_DATA SUPPLIED_
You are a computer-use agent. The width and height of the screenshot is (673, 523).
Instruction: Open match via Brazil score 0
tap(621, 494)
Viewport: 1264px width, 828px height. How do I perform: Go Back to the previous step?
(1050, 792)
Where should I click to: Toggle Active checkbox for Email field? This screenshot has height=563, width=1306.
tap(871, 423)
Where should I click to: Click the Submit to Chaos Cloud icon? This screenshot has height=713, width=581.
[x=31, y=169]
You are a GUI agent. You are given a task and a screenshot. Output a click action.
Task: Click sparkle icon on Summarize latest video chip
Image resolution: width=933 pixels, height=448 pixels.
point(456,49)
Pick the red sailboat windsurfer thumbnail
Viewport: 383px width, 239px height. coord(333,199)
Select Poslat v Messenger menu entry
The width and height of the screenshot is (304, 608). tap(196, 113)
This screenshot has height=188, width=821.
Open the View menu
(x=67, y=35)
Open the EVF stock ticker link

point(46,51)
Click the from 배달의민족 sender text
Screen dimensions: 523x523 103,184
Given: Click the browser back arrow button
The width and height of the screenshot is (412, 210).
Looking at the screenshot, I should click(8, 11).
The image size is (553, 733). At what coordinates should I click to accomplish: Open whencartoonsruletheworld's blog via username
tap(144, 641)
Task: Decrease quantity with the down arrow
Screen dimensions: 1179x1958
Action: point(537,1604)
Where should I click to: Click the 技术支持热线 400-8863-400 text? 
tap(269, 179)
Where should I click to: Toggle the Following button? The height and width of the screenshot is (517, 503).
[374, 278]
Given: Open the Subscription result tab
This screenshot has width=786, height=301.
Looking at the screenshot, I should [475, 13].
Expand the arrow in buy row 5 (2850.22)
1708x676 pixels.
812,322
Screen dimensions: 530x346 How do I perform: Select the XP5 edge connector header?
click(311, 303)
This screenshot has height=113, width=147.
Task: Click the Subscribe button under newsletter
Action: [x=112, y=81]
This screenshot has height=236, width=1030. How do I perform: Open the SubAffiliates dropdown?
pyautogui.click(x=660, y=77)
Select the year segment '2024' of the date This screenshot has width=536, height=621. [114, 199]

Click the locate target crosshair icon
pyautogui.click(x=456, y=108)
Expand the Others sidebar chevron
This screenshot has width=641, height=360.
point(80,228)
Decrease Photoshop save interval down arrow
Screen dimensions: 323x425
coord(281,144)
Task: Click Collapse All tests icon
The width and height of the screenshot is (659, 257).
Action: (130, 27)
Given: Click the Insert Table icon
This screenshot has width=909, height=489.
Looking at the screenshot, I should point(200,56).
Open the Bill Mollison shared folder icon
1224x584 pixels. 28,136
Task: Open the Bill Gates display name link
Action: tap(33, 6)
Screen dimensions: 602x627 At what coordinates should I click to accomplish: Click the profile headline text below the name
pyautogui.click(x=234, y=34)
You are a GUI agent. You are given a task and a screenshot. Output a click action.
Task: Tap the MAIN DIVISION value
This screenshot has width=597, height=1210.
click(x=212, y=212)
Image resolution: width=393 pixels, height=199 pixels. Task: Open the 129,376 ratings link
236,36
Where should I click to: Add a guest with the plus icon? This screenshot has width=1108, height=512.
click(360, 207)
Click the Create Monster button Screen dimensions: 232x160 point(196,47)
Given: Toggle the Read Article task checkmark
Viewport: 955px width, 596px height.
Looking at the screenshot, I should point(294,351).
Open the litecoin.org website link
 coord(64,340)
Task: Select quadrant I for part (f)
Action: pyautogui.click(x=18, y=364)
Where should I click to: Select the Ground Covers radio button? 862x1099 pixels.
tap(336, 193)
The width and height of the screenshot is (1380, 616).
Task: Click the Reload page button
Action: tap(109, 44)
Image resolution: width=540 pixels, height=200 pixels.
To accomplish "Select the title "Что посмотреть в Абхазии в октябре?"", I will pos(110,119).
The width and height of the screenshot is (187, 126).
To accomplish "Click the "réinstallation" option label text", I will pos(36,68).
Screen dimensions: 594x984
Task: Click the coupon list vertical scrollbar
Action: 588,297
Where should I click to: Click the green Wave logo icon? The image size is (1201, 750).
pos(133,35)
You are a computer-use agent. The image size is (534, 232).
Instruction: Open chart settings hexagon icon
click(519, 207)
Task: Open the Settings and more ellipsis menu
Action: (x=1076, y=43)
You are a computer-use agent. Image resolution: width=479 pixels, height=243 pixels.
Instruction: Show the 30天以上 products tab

_PROBLEM_
Track down every line of the material containing the string "Decrease", and copy it.

_TASK RESULT_
Task: Decrease quantity with the down arrow
Decrease Photoshop save interval down arrow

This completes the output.